Microsoft Dynamics 365 Business Central supports Service Principal-based authentication, which is role-based. If you wish to use a Service Principal to authenticate to Microsoft Dynamics 365 Business Central you must create a custom Azure AD application as described here.

To use Azure Service Principal authentication, you must set up the ability to assign a role to the authentication application, then register an application with the Azure AD tenant to create a new Service Principal. That new Service Principal can then leverage the assigned role-based access control to access resources in your subscription.

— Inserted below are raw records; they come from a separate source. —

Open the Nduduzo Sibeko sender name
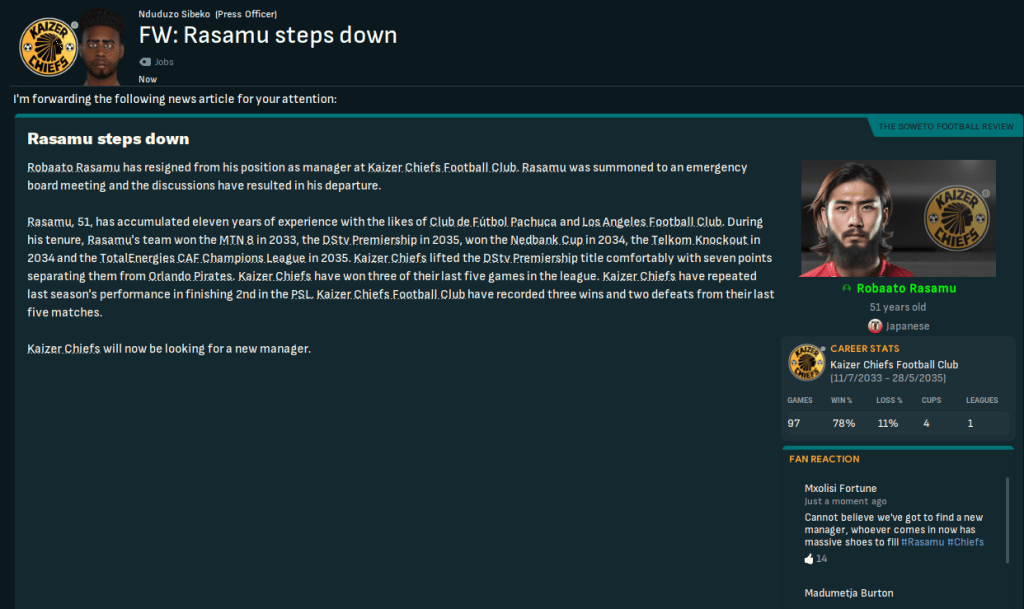Image resolution: width=1024 pixels, height=609 pixels. 175,14
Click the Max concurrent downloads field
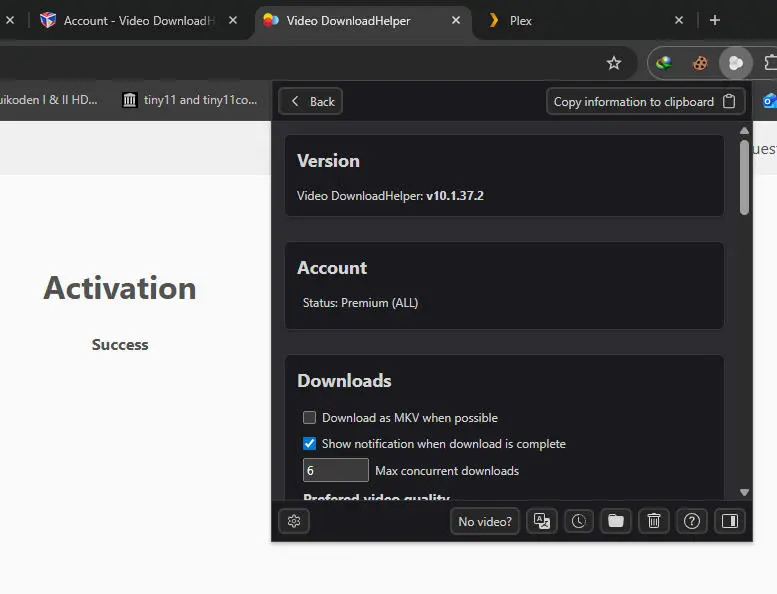 [x=335, y=470]
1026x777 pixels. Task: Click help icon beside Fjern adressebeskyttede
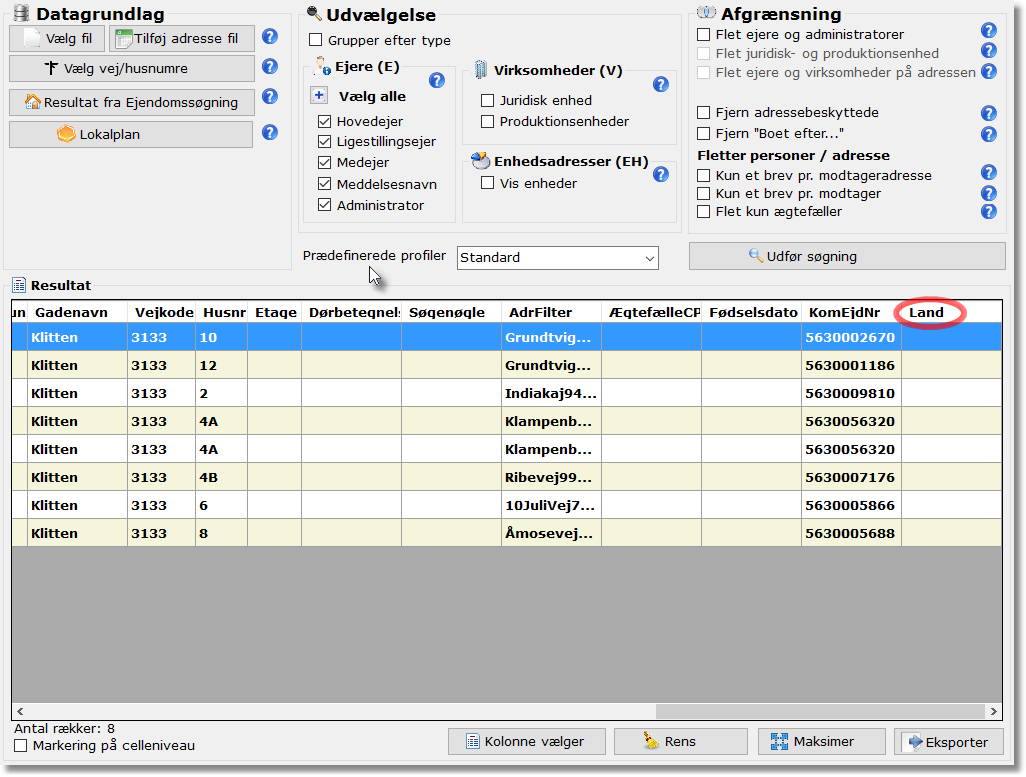(x=989, y=113)
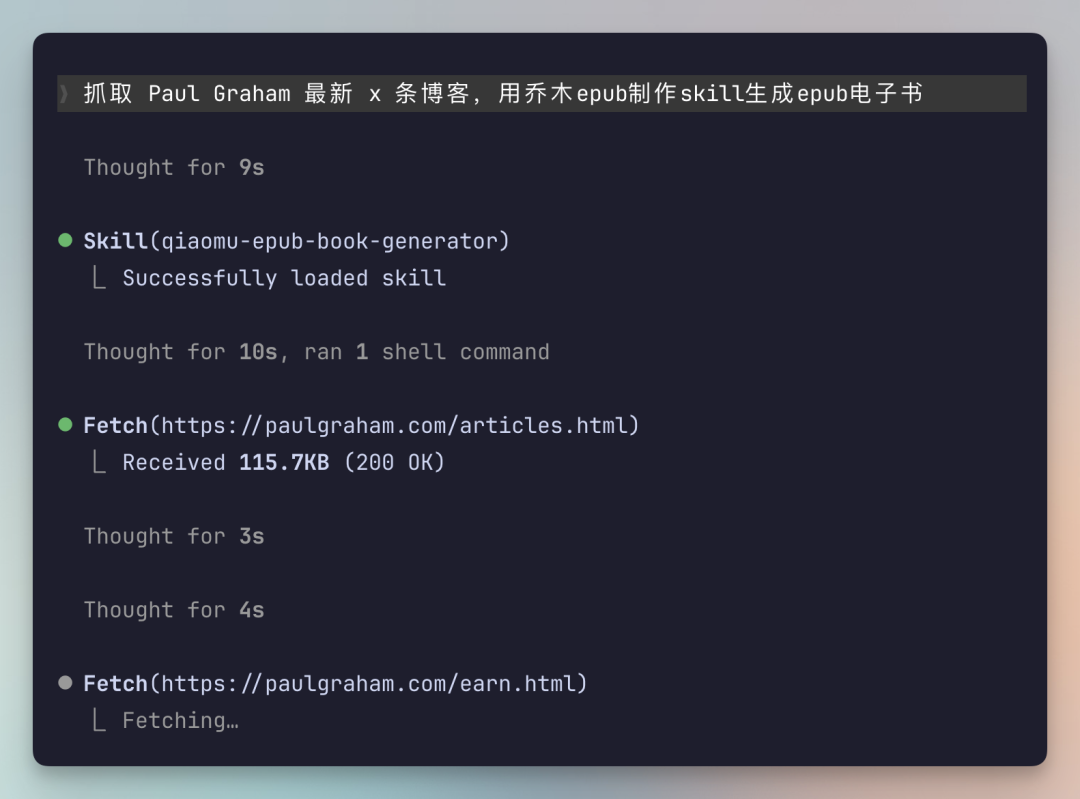Click the branch connector before Fetching…
Image resolution: width=1080 pixels, height=799 pixels.
pos(99,720)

Authenticating with an Azure Service Principal

In https://portal.azure.com:

1. In the left-hand navigation pane, select Azure Active Directory > App registrations.
2. Click New registration.
3. Enter a name for the application.
4. Select the desired tenant setup. Since this custom application is for Azure Service Principal, choose Any Microsoft Entra ID tenant - Multi Tenant.
5. To register the new application, click Register. An application management screen displays.
   Note the value in Application (client) ID as the OAuthClientId and the Directory (tenant) ID as the AzureTenant.
6. Navigate to Certificates & Secrets and define the application authentication type. There are two types of authentication available: certificate (recommended) or client secret.
   • For creating a new client secret: In Certificates & Secrets, select New Client Secret for the application and specify its duration. After the client secret is saved, Microsoft Dynamics 365 Business Central displays the key value. This value is displayed only once, so record it for future use. (This value becomes the OAuthClientSecret.)

7. Navigate to the Authentication tab and select the Access tokens option.
8. Save your changes.
9. If you have specified the use of permissions that require admin consent, you can grant them from the current tenant on the API Permissions page.

Granting Admin Consent

Some custom applications require administrative permissions to operate within an Azure Active Directory tenant. Admin consent can be granted when creating a new custom Azure AD application, by adding relevant permissions that are already marked with "Admin Consent Required". Admin consent is also required to use Client Credentials in the authentication flow.

To grant admin consent:

1. Have an admin log in to https://portal.azure.com.
2. Navigate to App Registrations and find the custom Azure AD application you created.
3. Under API Permissions, click Grant Consent.

This gives your application permissions on the tenant under which it was created.